2. QuickSortAlgorithm Function

This function contains the core logic of Quick Sort that is recursively called. It takes the low index and high index as input and sorts the array within that index range.

3. Partition Function

This function partitions the array based on the pivot. It moves values smaller than the pivot to the left and places the pivot in the appropriate position at the end. It returns the resultant index related to the pivot.

4. Swap Function

This function exchanges two elements in the array. It is necessary to maintain the order of the array during the sorting process.

Time Complexity Analysis

The time complexity of Quick Sort varies depending on the case:

  • Best Case: O(n log n) - when the array is already sorted.
  • Average Case: O(n log n) - estimated for various scenarios.
  • Worst Case: O(n²) - when the array is sorted in descending order and pivot selection always leads to the worst case.

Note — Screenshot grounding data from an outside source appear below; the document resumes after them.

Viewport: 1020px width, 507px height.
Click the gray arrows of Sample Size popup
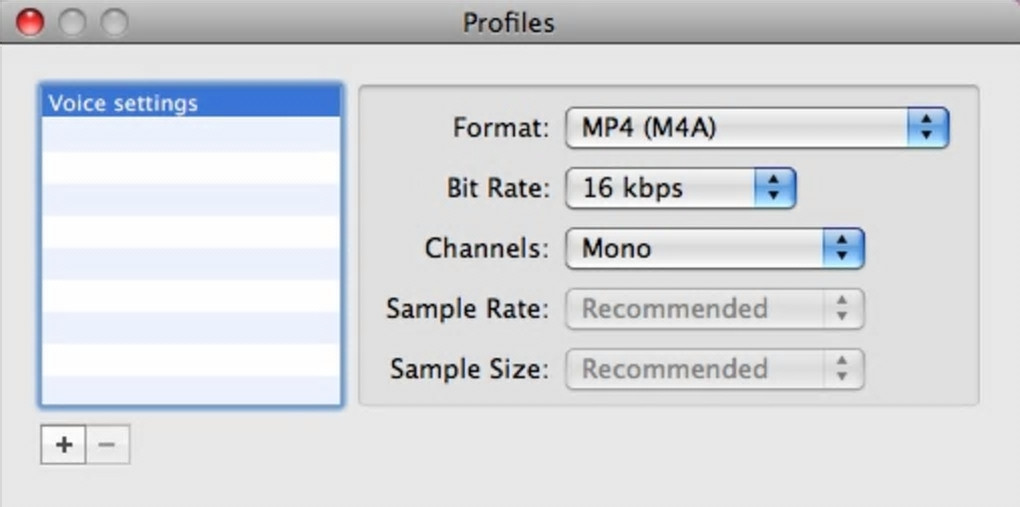[842, 369]
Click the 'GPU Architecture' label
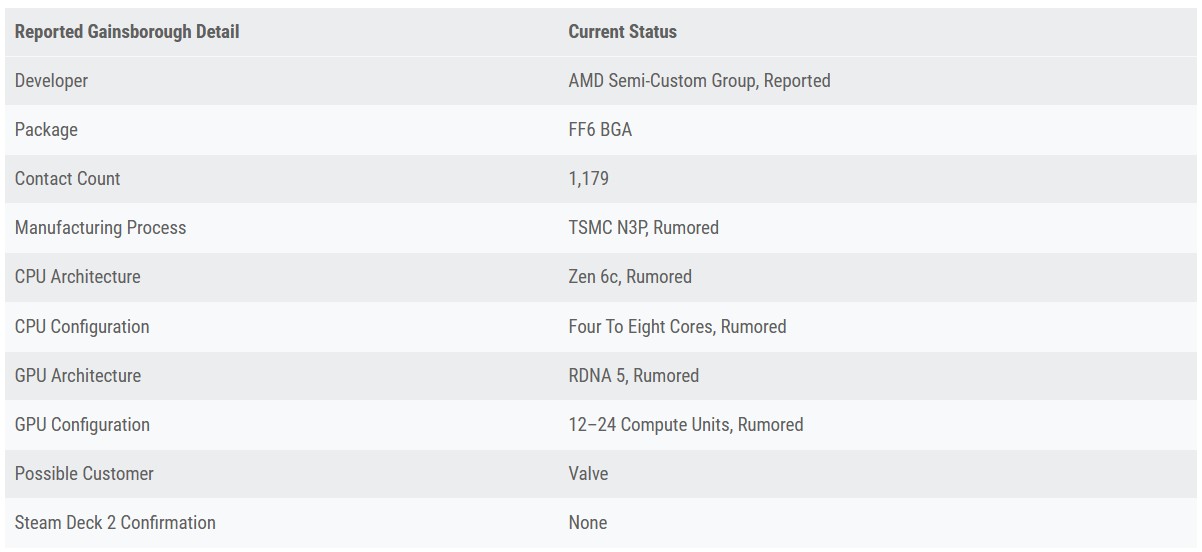Screen dimensions: 1202x552 (78, 376)
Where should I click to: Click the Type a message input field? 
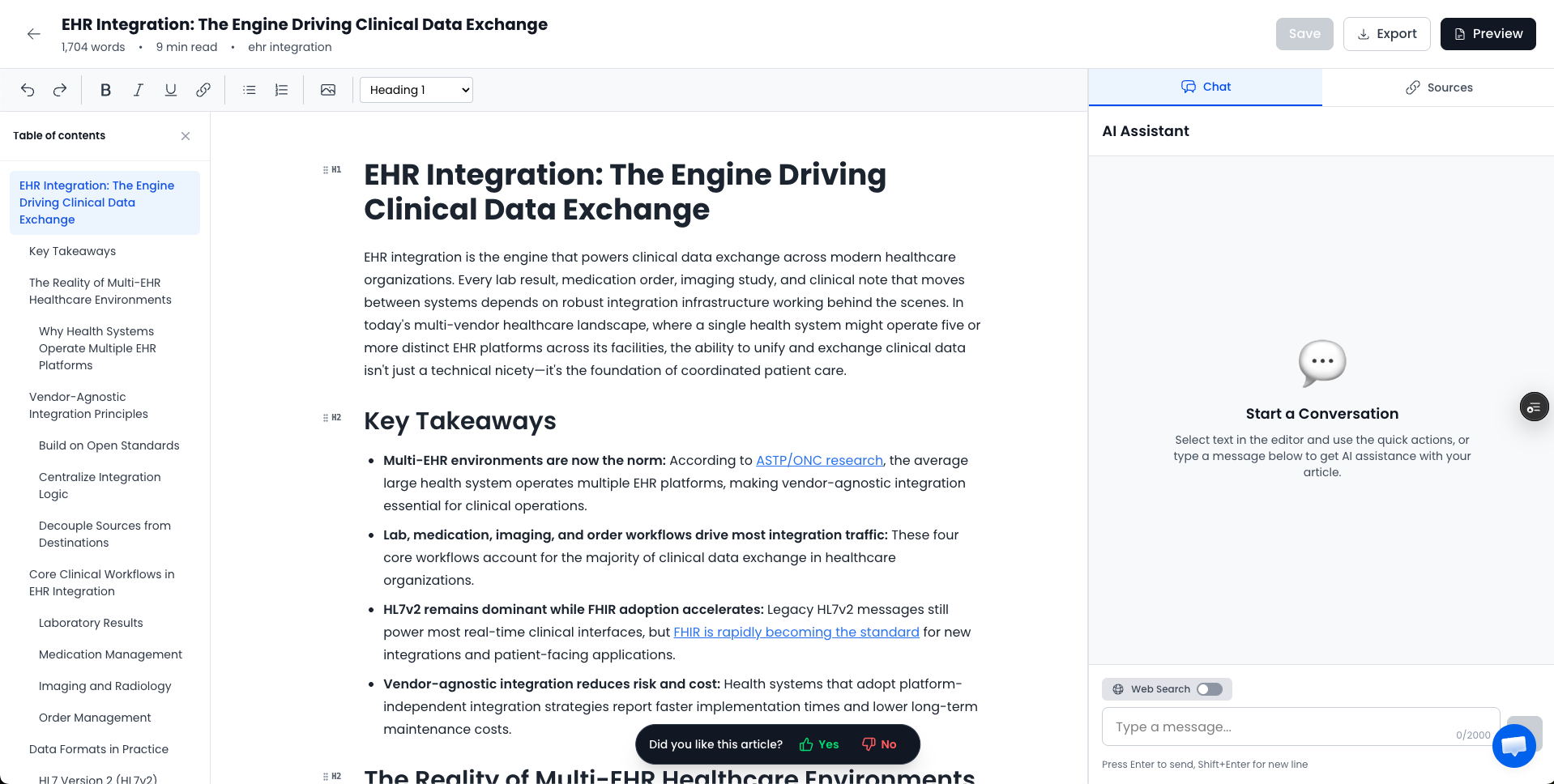click(1280, 726)
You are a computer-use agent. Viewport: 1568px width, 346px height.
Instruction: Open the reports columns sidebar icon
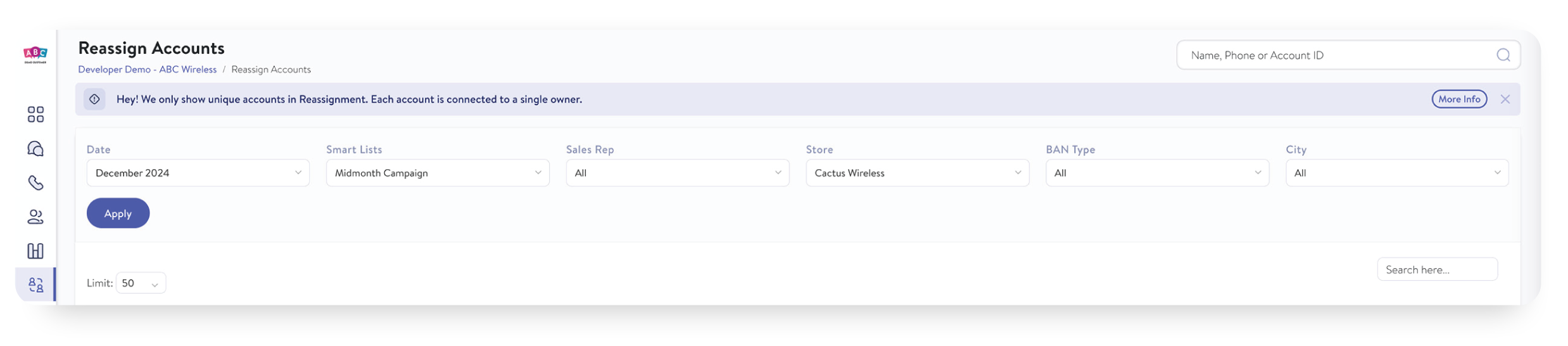[x=35, y=252]
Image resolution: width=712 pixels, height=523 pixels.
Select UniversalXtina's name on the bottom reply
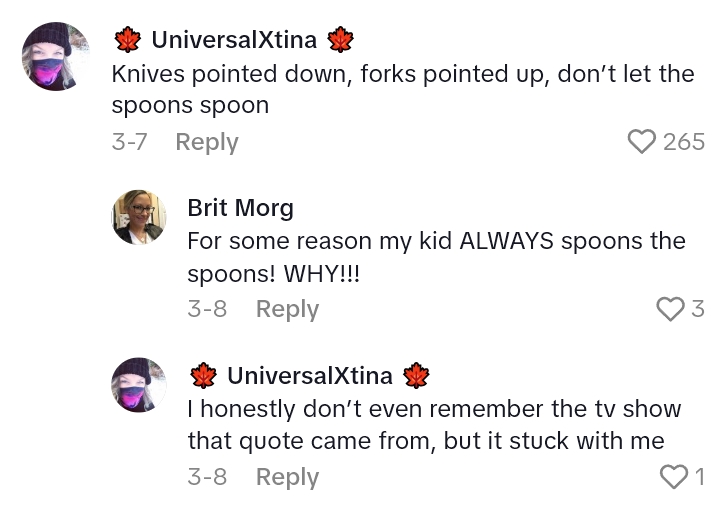(310, 376)
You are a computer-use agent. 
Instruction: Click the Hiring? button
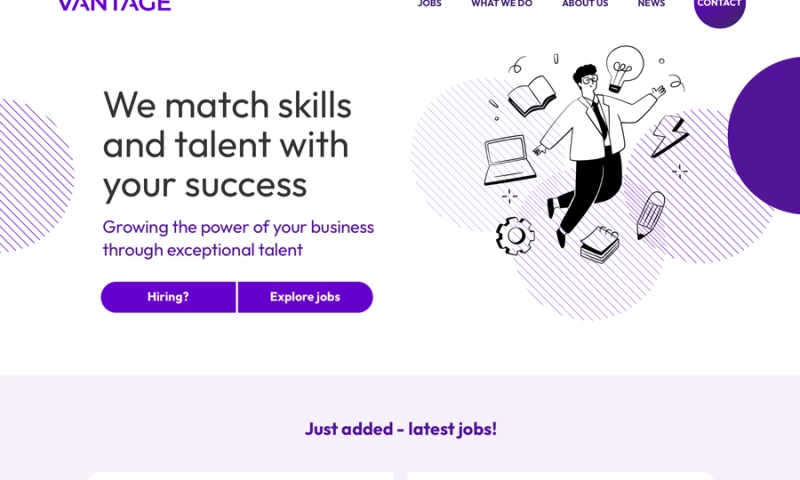[168, 297]
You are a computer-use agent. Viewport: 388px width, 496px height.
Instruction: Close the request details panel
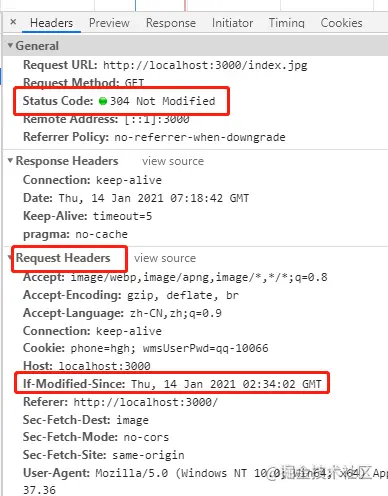[13, 22]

Quick Sort is generally very efficient and exhibits fast performance in average cases. To avoid the worst-case scenario, various pivot selection methods (e.g., random pivot selection) or 3-way partitioning techniques are also utilized.

Pros and Cons of Quick Sort

Advantages

  • Fast performance: Typically has a time complexity of O(n log n) and is efficient for large datasets.
  • In-place sorting: Uses minimal additional memory and modifies the original data.
  • Recursive structure: Simple to implement, resulting in shorter and clearer code.

Disadvantages

  • Worst-case performance: Can be O(n²) depending on pivot selection.
  • Lack of stability: The basic Quick Sort does not maintain the order of equal values, thus it is not a stable sort.
  • Increased memory usage due to many recursive calls.

Practice Problems

Now that you understand Quick Sort, deepen your understanding through the following practice problems.

  1. Apply various pivot selection strategies (minimum, maximum, median, etc.). Analyze the performance differences of each strategy.
  2. Write a program that uses Quick Sort to sort the rows of a 2D array.
  3. Implement Quick Sort in an iterative manner. Think of ways to do it without recursive calls.

Conclusion

The Quick Sort algorithm is one of the frequently presented topics in coding tests. Through this lesson, we explored the concept of Quick Sort, understanding the problem, code implementation, and time complexity analysis. Fully understanding Quick Sort can greatly aid in job preparation and in resolving various algorithm problems later on. Practice with various problems to master Quick Sort!